A suicide bombers blew himself up in Lahore in the public gardens of Gulshan Iqbal, killing 63 people and wounding more than a hundred. On the same day about two thousand people poured into the main street of Islamabad, for a sit-in protest in front of parliament. The origin of it was the death sentence, executed in late February, of Mumtaz Qadri, a bodyguard of the former Punjab Governor Taseer Salmaam, “guilty” of wanting to undo the crime of blasphemy, and that in the country is one of the 27 crimes that can bring to the death verdict.

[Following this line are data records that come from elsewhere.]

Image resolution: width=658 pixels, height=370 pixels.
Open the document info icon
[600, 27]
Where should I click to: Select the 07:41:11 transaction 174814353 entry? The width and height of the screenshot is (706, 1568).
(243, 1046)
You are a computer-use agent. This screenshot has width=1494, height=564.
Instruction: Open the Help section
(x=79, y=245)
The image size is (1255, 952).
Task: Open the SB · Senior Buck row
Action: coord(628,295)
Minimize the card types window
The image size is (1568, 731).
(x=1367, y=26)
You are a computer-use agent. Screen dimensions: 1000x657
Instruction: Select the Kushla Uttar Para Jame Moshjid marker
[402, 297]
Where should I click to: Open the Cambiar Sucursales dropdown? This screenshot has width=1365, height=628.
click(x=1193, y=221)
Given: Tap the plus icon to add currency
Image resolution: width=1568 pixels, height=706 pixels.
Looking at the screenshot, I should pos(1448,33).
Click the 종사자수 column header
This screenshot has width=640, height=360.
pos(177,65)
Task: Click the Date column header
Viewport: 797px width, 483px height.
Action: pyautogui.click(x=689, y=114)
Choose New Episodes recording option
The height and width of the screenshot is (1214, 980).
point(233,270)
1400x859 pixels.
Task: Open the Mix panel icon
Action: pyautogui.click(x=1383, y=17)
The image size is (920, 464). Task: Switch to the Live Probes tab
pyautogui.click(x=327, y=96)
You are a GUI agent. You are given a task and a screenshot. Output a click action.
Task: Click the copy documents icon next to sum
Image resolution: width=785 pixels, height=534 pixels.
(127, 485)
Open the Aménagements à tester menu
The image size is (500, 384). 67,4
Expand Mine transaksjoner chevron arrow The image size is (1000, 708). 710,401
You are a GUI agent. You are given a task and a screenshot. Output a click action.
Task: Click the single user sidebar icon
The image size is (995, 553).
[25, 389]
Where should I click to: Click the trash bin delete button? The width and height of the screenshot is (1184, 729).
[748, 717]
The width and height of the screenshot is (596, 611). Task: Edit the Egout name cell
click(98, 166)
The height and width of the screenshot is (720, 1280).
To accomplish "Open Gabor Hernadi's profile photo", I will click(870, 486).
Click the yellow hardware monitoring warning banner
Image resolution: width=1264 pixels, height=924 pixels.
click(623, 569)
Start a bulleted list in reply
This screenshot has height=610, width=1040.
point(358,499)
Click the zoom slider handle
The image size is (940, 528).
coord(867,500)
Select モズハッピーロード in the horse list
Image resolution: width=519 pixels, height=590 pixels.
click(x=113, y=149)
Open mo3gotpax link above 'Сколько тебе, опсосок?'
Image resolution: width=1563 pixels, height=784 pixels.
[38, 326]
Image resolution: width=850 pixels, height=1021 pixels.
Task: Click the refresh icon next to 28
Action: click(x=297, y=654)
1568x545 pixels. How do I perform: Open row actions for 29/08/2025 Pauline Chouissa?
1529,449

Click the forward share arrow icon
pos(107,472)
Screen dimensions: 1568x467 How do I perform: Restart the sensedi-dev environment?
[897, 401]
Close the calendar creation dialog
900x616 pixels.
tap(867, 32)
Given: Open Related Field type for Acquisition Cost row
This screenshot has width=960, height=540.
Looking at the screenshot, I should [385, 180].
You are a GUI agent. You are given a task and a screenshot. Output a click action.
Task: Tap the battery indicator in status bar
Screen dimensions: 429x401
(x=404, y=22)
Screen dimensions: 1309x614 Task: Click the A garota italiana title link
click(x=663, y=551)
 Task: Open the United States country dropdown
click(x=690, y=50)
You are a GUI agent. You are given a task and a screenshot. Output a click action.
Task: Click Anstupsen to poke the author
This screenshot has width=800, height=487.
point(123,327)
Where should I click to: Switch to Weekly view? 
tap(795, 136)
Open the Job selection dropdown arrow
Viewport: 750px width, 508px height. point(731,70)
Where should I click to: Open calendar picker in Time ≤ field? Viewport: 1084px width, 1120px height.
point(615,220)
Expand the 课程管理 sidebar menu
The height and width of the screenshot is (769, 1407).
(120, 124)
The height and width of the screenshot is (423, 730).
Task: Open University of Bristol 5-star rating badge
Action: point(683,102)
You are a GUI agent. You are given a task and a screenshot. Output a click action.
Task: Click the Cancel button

Easter massacre was claimed by the terrorist group Jamaatul Ahrar, the most powerful affiliate Tehreek-e-Taliban (TTP), as a deliberate attack on the Christian minority that was celebrating the  holy day. In reality, Christians dead (religious affiliation in Pakistan is declared in the identity documents) were 17. Number that little has imported the national and international press, so that the incident was so labeled; while those living in Pakistan are well aware that many terrorist attacks in the individual groups are cleverly used to sustain the continuation of a state of alert in the country and give the green light to “security operations” by the army and police, who are conferred special powers, which by now have became commonplace. To die thus on Easter were unfortunately Muslims and Christians, which does not diminish the severity of the event but favours the reasoning can be done to try to understand why these terrorists act in Pakistan. ISIS in the country is not officially present, but it is known that especially in the north they enlisted fighters; in the country there are different groups of fundamentalist terrorists, who over the past year have as main target the police and clamouring for the approval of sharia law by the parliament.

It is not difficult for the leaders of these groups do followers and remain anonymous: the level of illiteracy and ignorance of the population puts Pakistan in the last places in the world rankings; so pay groups of people and get them to show (not counting the very unreliable numbers provided by several local news sources) is easy. And after four days of talks and threats, in which the capital was cut off from all telephone communications, the government has ceded on all fronts: the representatives of the fundamentalist parties were able to obtain that the blasphemy law will be not touched, that the two hundred arrested during the unrest also for having destroyed and put out of the metro bus, the newest line opened a few months ago and still far from being set free. Same tone used for numerous protests the new law passed in Punjab in defence of women victims of violence and while two days ago in Karachi a demonstration of teachers who demanded recognition of merit and salary increase, saw an unprecedented police charge to disperse the demonstrators. The defeat of the government policies do these days more and more apparent and the elements to keep in mind to observe Pakistan in its role of standard-bearer in the international arena are numerous: the complex alliance with the US government in the name of the eternal struggle to Afghan terrorism; the fundamentalist militancy that civilians and soldiers massacred, the persecution of religious minorities who do not enjoy any protection; poverty, nuclear threat, overpopulation and so on.

The game being played in Pakistan is obviously part of the major terrorist scenario that is shaking more than a continent, but too easily stigmatise the motives of massacres and attacks will not help the understanding of a complex phenomenon of such magnitude as to make often difficult and needless to even grasp the possible links.